When someone in Scotland is accused of criminal charges and prosecuted in court, the court case may take some weeks or months to conclude. The court must decide what should happen to the person during the period the case proceeds. In particular, whether the person should lose their liberty by being put in custody or should they remain in the community either with or without conditions. The court may:
- Decide that the accused person should be remanded in prison.
- Impose bail conditions that the accused person is subject to while they remain in the community.
- Allow the accused person to remain in the community without being subject to bail conditions throughout the duration of their criminal case – in this case the person is generally referred to as being “ordained” to appear in court at a later date.
A number of factors are considered in the decision on which of these options should be deployed. In the case of whether bail should be granted, all decisions are made with the public interest in mind, including considerations of public safety. There are specific grounds that the court may account for, including:
- The risk of the person absconding or failing to appear in court on the case,
- The risk of the person committing further offences while on bail.
- The risk of the person interfering with witnesses or otherwise obstructing the course of justice.
Individuals that pose a substantial risk on one of the above grounds may not be granted bail and instead could be held on remand. There are also restrictions on bail in certain solemn cases that would result in the use of remand. A range of information must be considered by the courts in reaching this decision.

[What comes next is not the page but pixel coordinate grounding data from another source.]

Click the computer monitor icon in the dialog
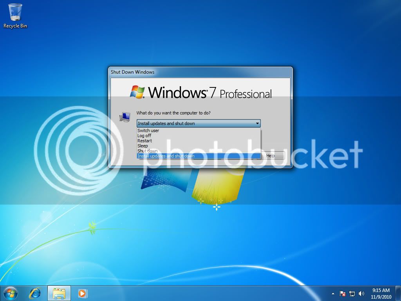The width and height of the screenshot is (401, 301). (x=125, y=117)
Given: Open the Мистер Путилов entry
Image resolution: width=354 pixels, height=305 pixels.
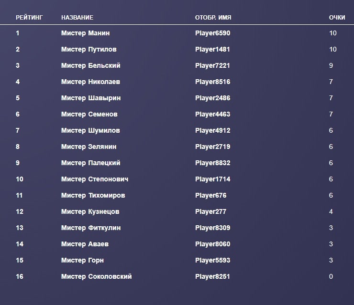Looking at the screenshot, I should click(89, 50).
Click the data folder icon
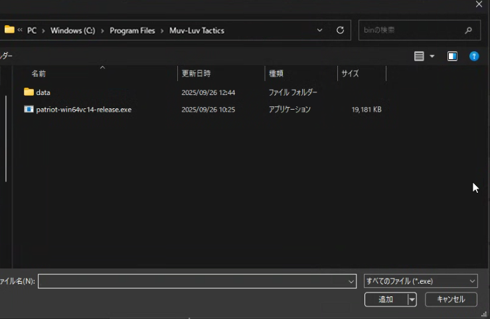Image resolution: width=490 pixels, height=319 pixels. 29,92
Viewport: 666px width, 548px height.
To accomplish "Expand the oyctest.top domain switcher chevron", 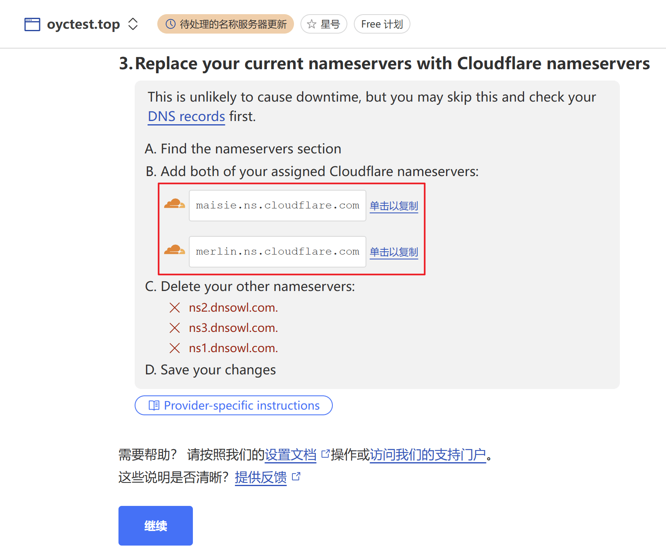I will coord(133,24).
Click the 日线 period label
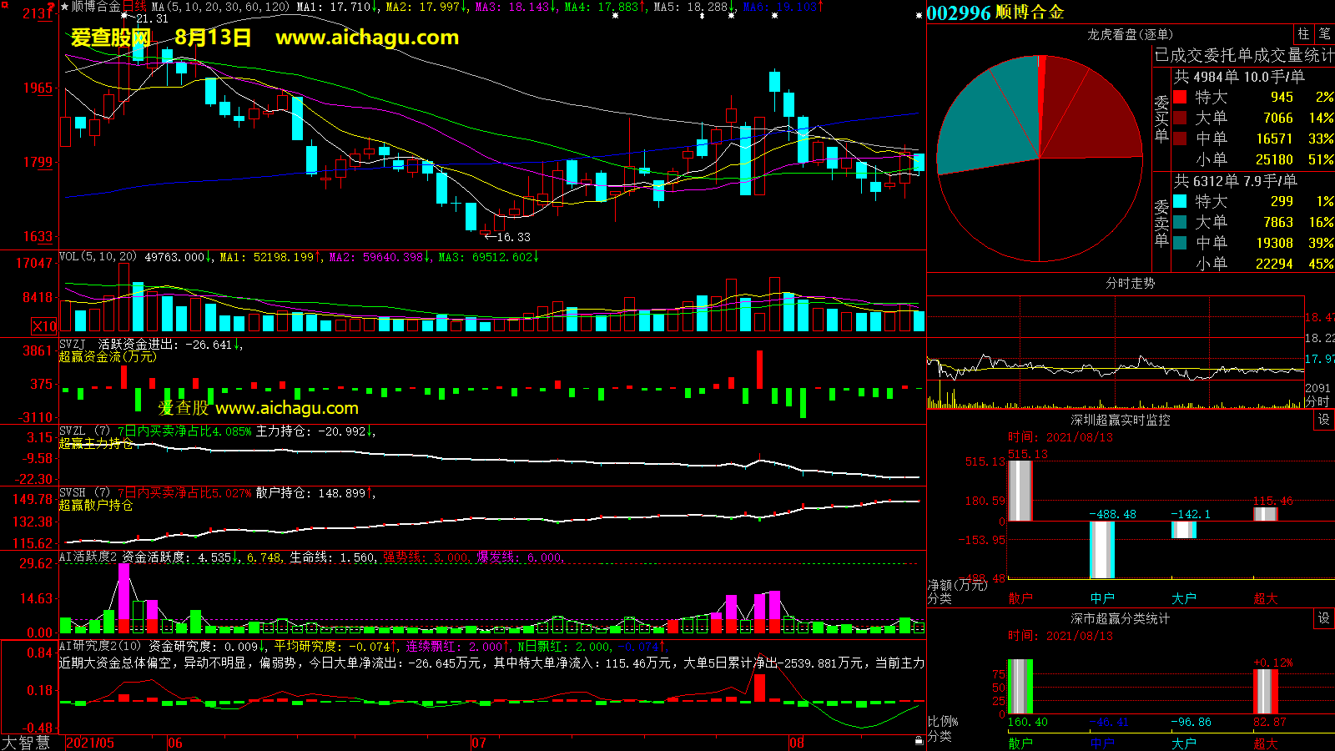 pos(134,7)
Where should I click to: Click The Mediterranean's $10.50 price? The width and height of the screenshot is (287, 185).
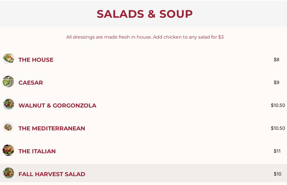278,128
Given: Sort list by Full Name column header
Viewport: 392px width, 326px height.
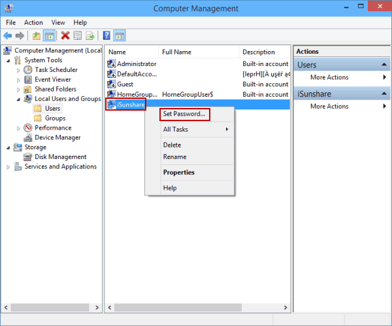Looking at the screenshot, I should 176,52.
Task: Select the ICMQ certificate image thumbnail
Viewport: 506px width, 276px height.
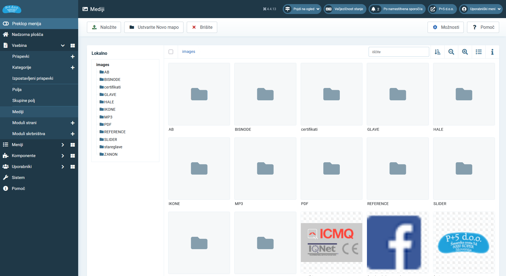Action: click(331, 243)
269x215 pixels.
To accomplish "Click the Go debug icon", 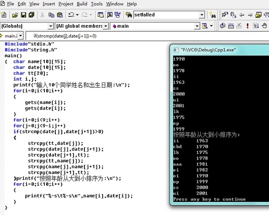I will (255, 26).
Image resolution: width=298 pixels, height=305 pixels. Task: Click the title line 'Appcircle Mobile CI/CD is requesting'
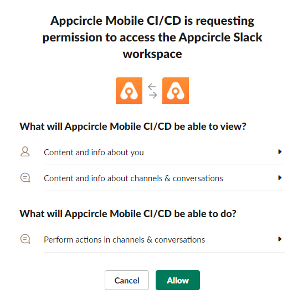(152, 21)
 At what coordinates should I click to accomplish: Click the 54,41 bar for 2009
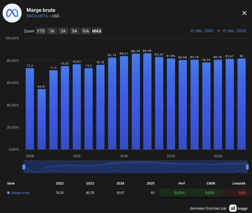41,119
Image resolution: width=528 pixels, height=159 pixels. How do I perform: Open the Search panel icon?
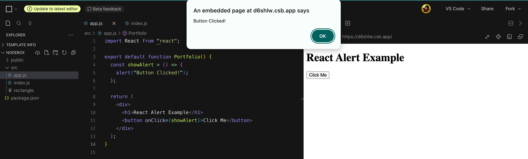[19, 23]
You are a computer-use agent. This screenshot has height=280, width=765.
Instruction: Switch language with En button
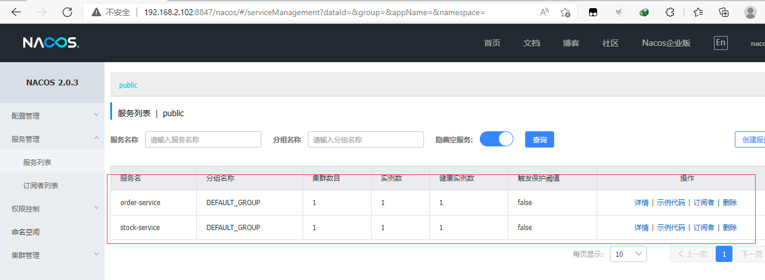[x=720, y=42]
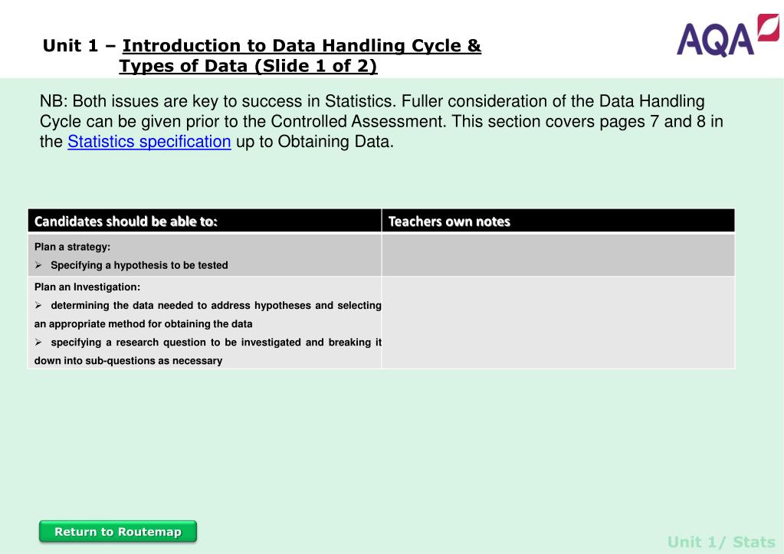This screenshot has height=554, width=784.
Task: Click the Plan a strategy row label
Action: 73,247
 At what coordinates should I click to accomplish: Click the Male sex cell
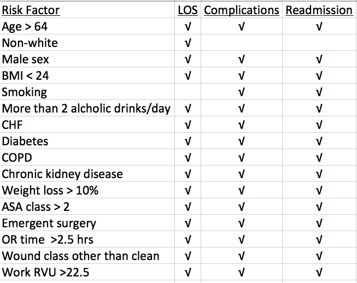click(x=87, y=59)
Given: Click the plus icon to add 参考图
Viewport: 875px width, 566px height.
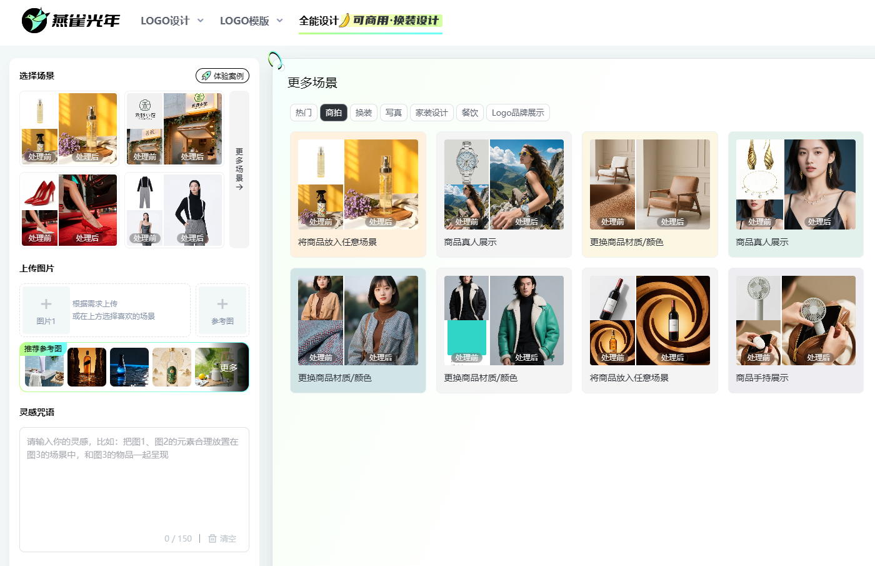Looking at the screenshot, I should [x=223, y=304].
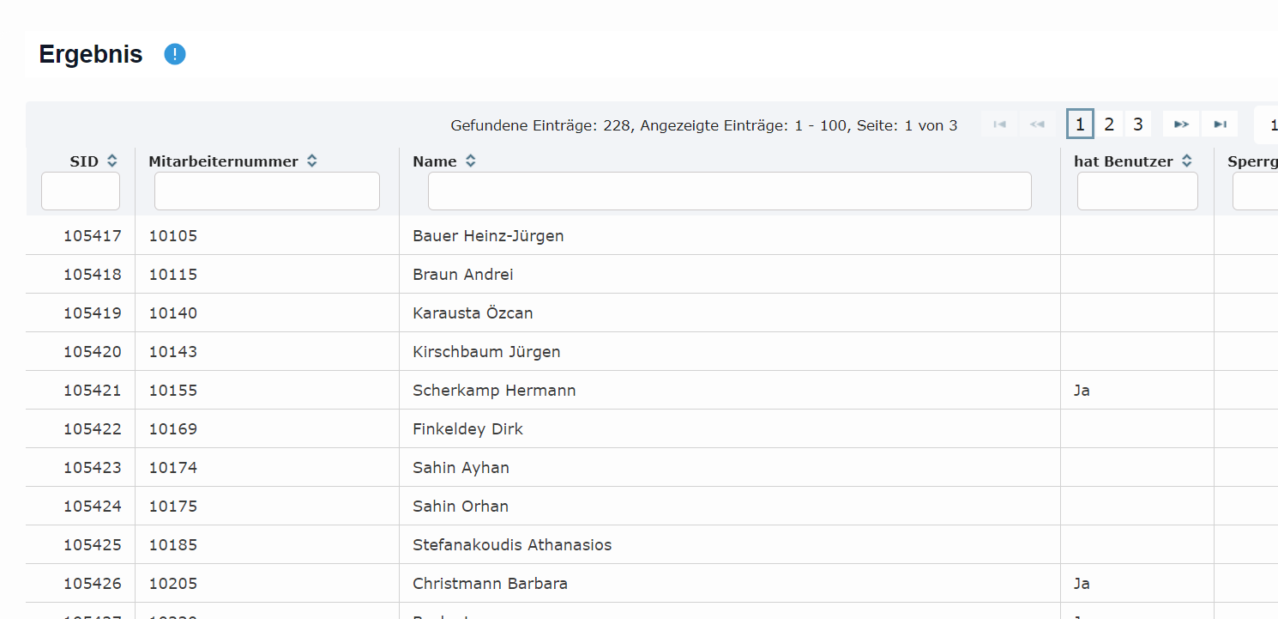This screenshot has height=619, width=1278.
Task: Open the rows-per-page dropdown at right
Action: 1267,125
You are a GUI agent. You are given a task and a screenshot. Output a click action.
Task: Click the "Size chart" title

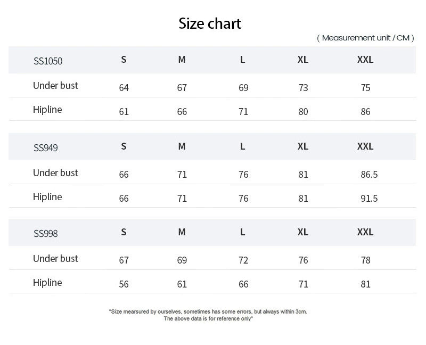(x=210, y=23)
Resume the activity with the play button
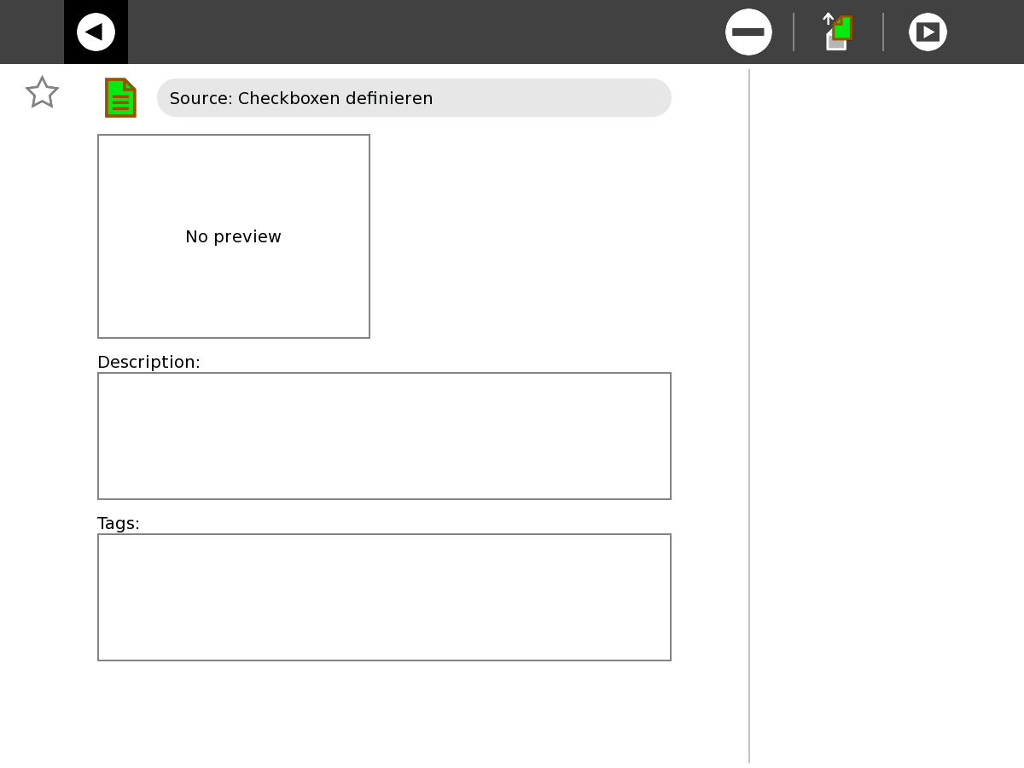Viewport: 1024px width, 768px height. tap(928, 32)
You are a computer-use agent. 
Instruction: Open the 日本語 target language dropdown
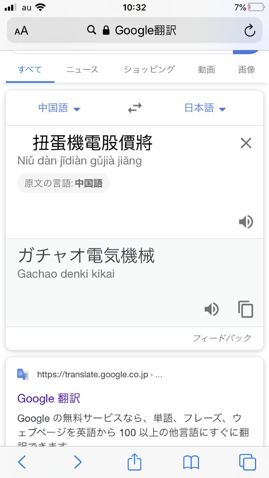click(205, 108)
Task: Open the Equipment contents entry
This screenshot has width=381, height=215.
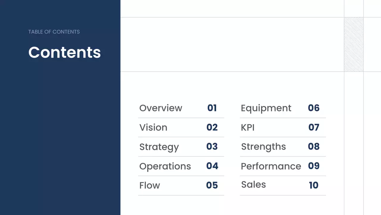Action: [x=266, y=108]
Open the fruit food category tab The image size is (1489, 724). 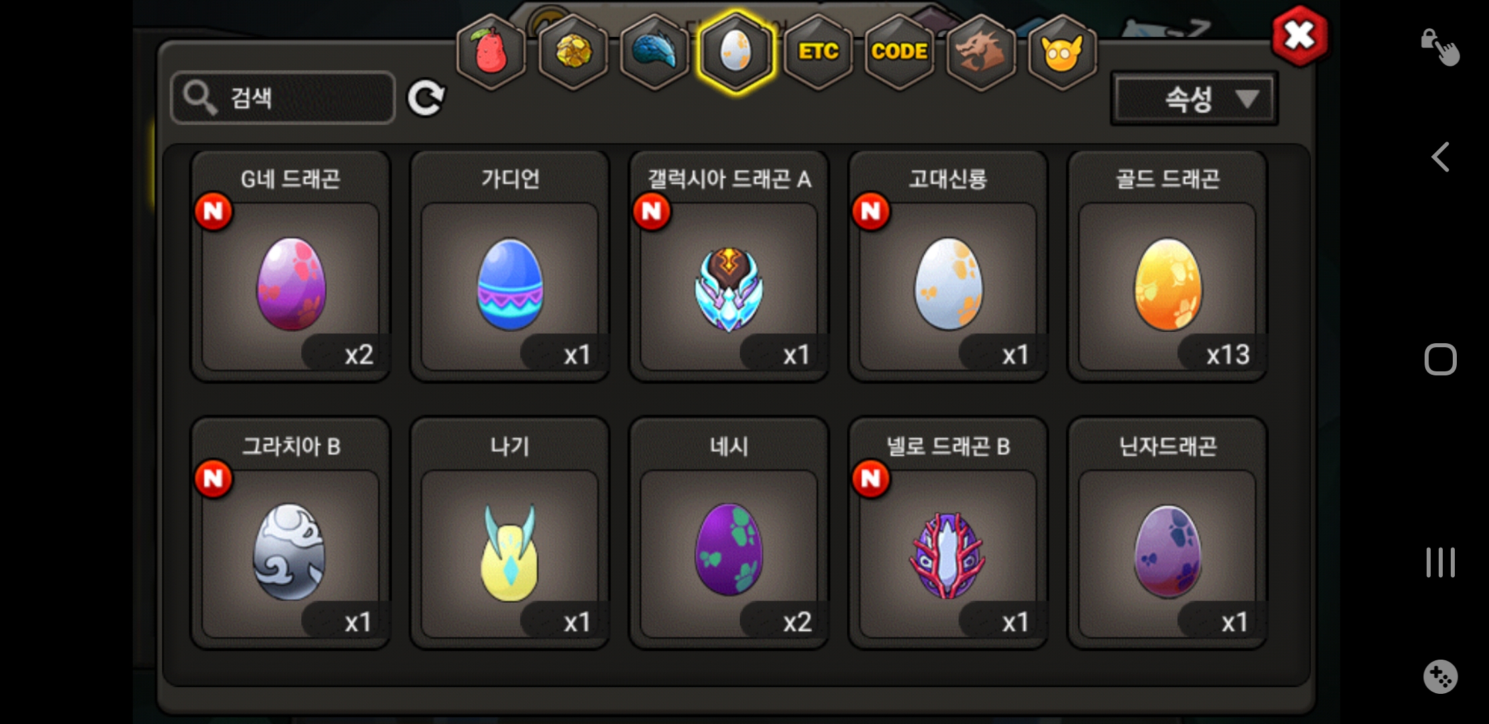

This paper uses a new dataset prepared by Scottish Courts and Tribunals Services covering hearings in Sheriff courts from April 2016 to March 2021, to help illustrate some of the key trends in bail and remand decisions, as well as factors that are associated with the decision. The paper presents data on the numbers and likelihoods of accused individuals being remanded, bailed, ordained or subject to some other outcome at the first point in time when such a decision is made for each individual (from here on this is referred to as the “first bail decision point”). A discussion is provided on some of the factors that are associated with particular outcomes for the accused (such as remand), and the impact of the Covid-19 pandemic is also explored.
Key messages in this publication are:
- Sheriff Solemn (more serious) proceedings are more likely to result in an individual being remanded and are less likely to involve an individual being ordained than Sheriff Summary proceedings.
- The manner in which an individual appears in court (e.g., from police custody) is strongly correlated with likelihood of bail and remand outcomes.
- Individuals that have previously breached the terms of their bail are far more likely to be remanded than those who have not.
- There is evidence of a change in the trend of court callings and outcomes for the accused in the first year of the Covid-19 pandemic, with a notable fall in the use of remand, especially for sheriff summary complaints.
- There was an increase in the number of decisions to remand in Solemn – which was driven by an increase in the total number of solemn petitions rather than the likelihood of being remanded.
- Both the rise in solemn petitions and the rise in remand decisions for those on solemn petitions is strongly associated with breach of bail conditions.
For simplicity, only first bail decision points of criminal cases in Sheriff courts are explored in this paper. Further publications may focus on other hearing types, for example exploring transitions for the accused person between remand and bail during their criminal case.